Saturday, June 11, 2011

Crikey, it's a hippo!

Note to Heidi: That crikey's for you!

Nothing ever happens in a hurry in Ghana. There is even a joke about "American time" vs. "Ghana time" and that is the Ghanaians laughing at themselves. So the morning began with a visit to land owned by the USF - the future site of their Academy.  The land is marked off by 2-foot high cement posts and is quite large, and surrounded by newer homes.  George and Masodu walked me around the perimeter, pointing out the snake holes. Then we visited all the neighbors that surround the property. It's important to go visit all the neighbors because land is at a premium in Ghana, and it's your neighbors who watch out for encroachers who will dig out your cement markers and put in their own.  And visiting doesn't happen in a hurry either. And of course, roaming goats and chickens were in plentiful supply.

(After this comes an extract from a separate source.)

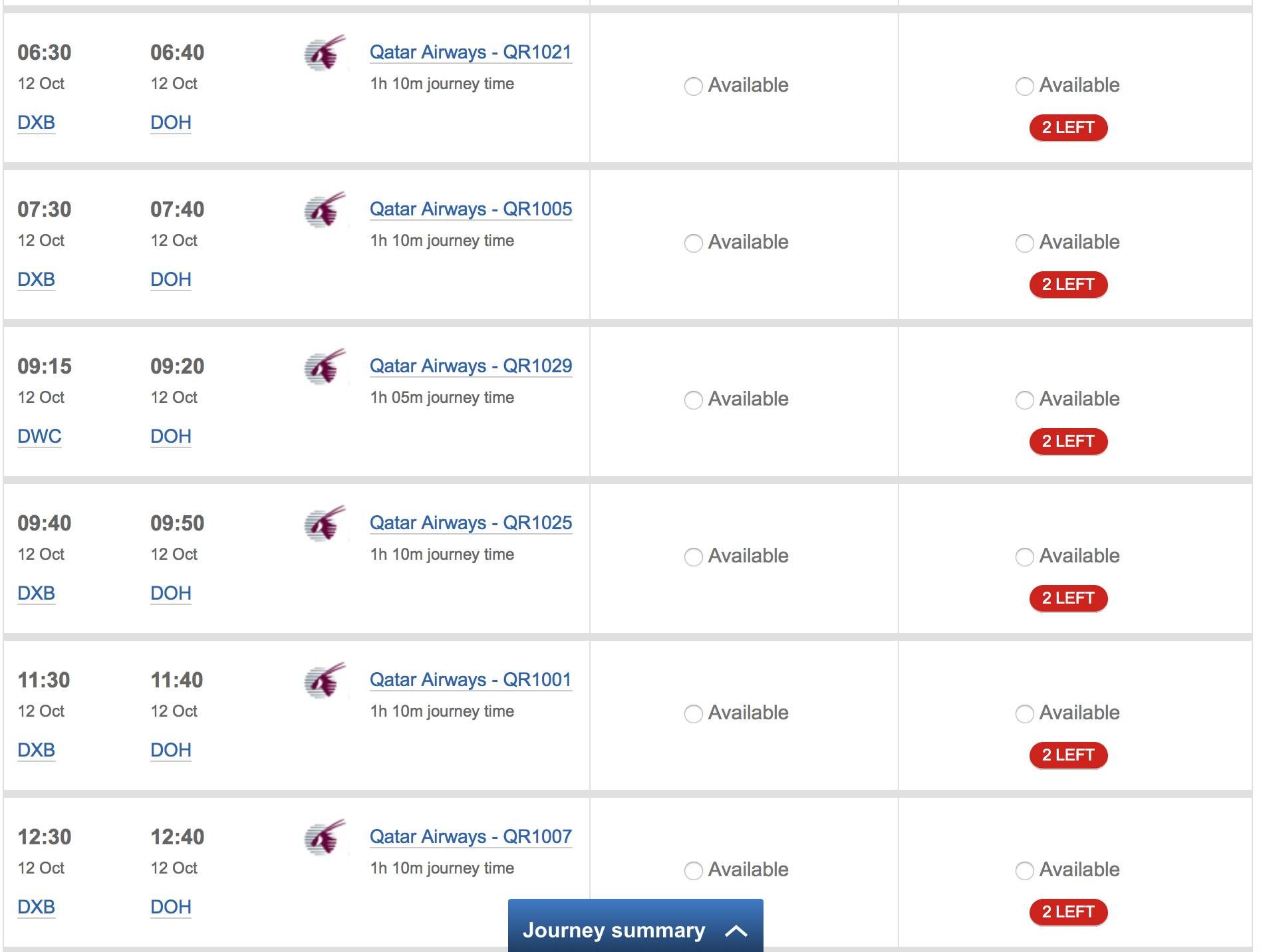Click the 2 LEFT badge on 09:15 flight

[1068, 441]
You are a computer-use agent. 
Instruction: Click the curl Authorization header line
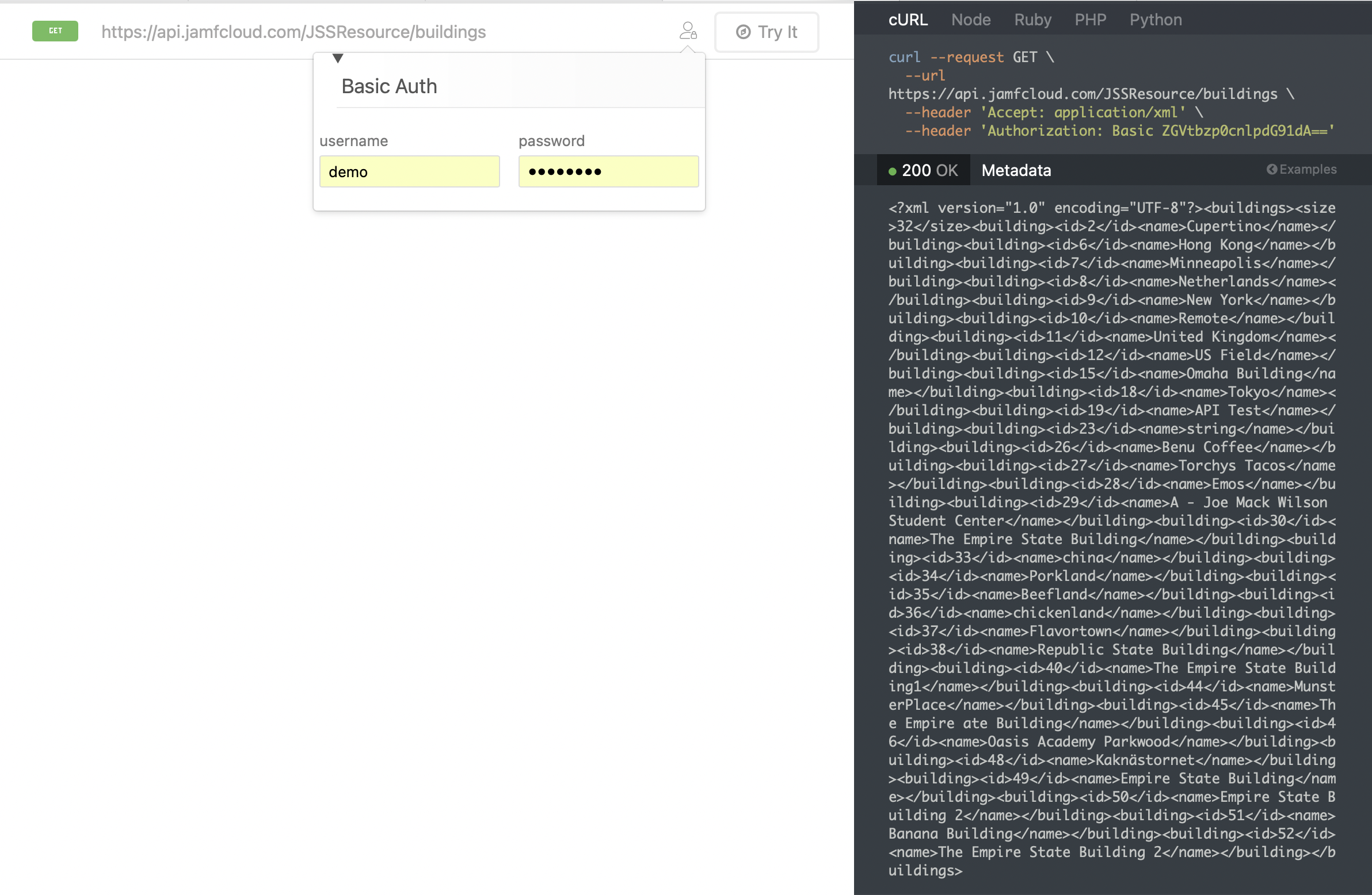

While miles and miles of roaming goats and chickens is fine, some people (who will remain nameless) were thinking, "How can I come all the way to Ghana and not see wildlife?"  You know, REAL wildlife - The Wild Kingdom, African Lion Safari and all that. Let's go see some hippos!

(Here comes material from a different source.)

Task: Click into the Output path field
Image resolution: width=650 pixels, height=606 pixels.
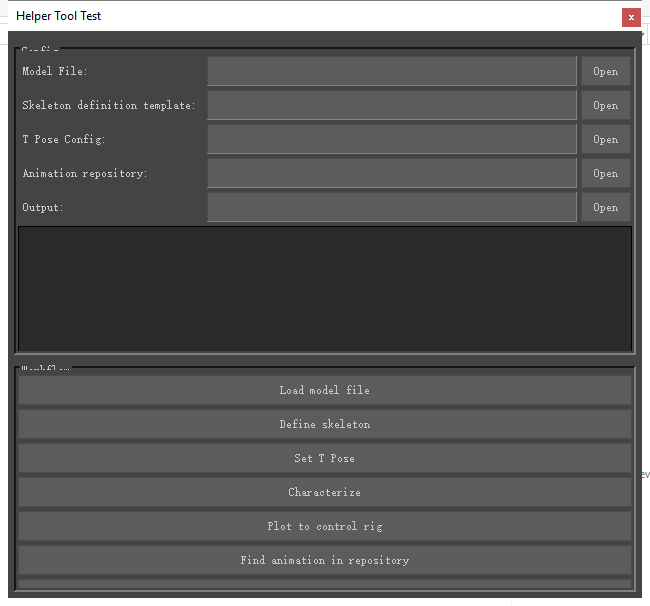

By the way, I wouldn't know that person.

Some 50 miles from Wa, there is a village called Weichau, home of the Weichau Hippo Sanctuary.  Basically, you get to Weichau, turn right and keep going for another hour until you reach the Sanctuary's visitor office, where you sign in and get an explanation of fees and a history of the sanctuary.  So for C$4 each, we got an hour paddling down the Upper Volta River, which is the border between Ghana and neighboring Burkina Faso. We also got the service of a guide, Aziz, and two "wood men" (paddlers) names Luka and Immanuel. I paid for this endeavor because it was my idea. And I paid for the four of us: George, Masodu, Dominic and me.

The guide took us another 20 miles to another building where we picked our our wood men. From there, we drove to the landing spot where the river safari begins and ends.

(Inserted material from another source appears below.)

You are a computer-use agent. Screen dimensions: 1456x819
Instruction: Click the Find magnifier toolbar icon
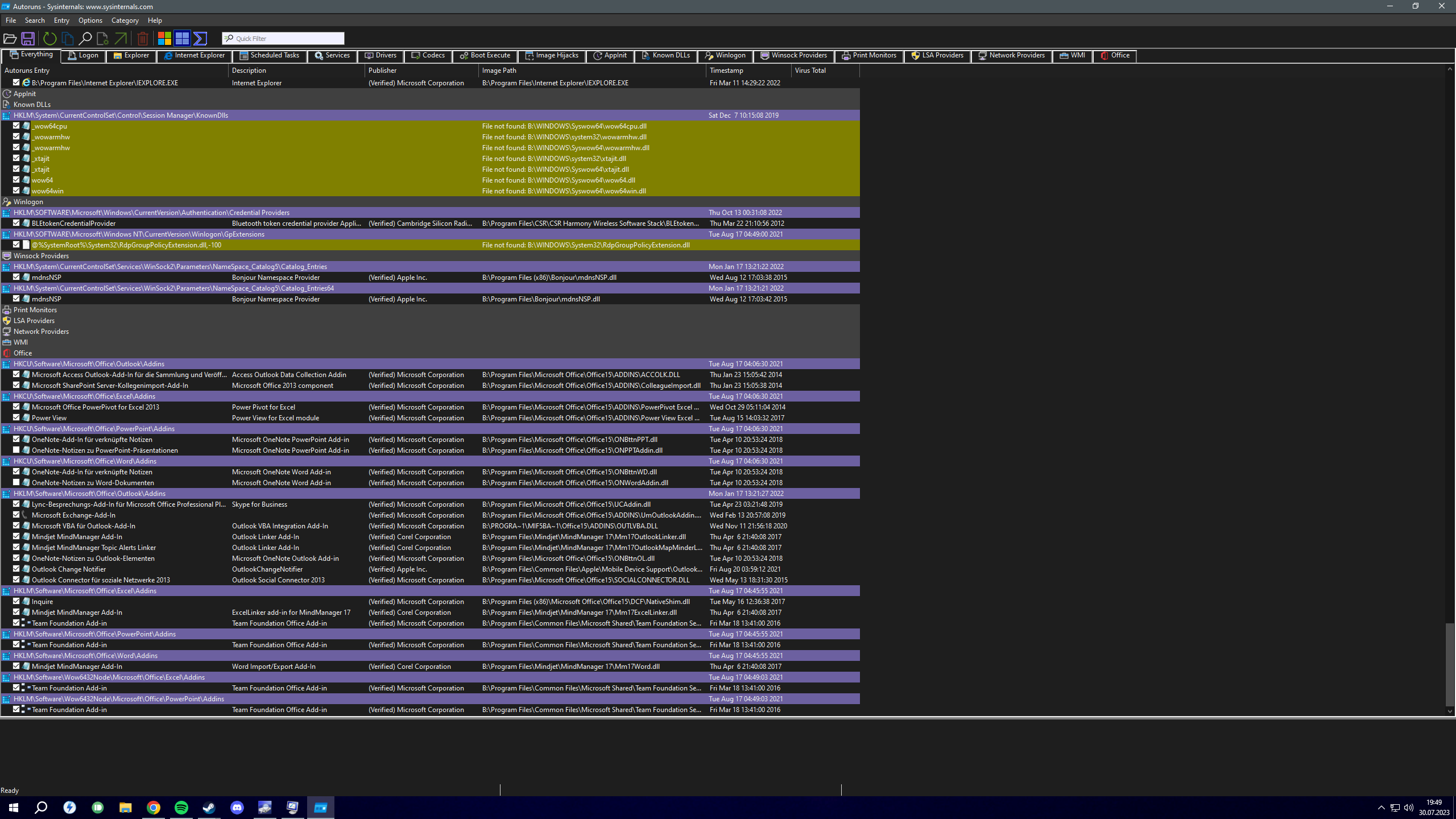pyautogui.click(x=85, y=39)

Our guide Aziz sat at the head of the canoe with the four of us in the middle, and the wood men behind us. Canoe is a bit misleading. It's a really, really low-to-the-water skimmer type boat. And it had a small leak, too.

Sheila Keane! There's your hat!!

Along the way, Aziz told us all about hippos and some pretty compelling river stories, including the time when he was yelled at by people from Burkina Faso for stepping on their side of the river. This, while we were paddling about 4 feet from the Burkina Faso shoreline.

In the end we did see a group of hippos but could not get very close because they were mothers with their babies. Getting too close could be dangerous.  Masodu and I were game, but George was not. And as our elder, what George says goes.

The gray lumps in the water are the adult hippos.



The land behind them is called "Monkey Island" and has a couple of interesting legends. It is said that only one white man entered Monkey Island ever, and he did not come out alive.  It is also said that an old Rasta man lives there and is only seen once or twice a year, washing his knee-length dreadlocks.

But Monkey Island has a bit of history to it, too.  It was a "safe zone" for African trying to escape the slave trade.  Africans from either the Ghana side or Burkina Faso side could swim to the island and be safe from slave traders, though it is also said that one man died of a spider bite there and haunts the place.

Today, no one sets foot on Monkey Island because of the haunted aspect, and because no one is sure which animals live there.  If that wasn't enough, the mother hippos give birth on Monkey Island and you wouldn't want to "monkey around" with that!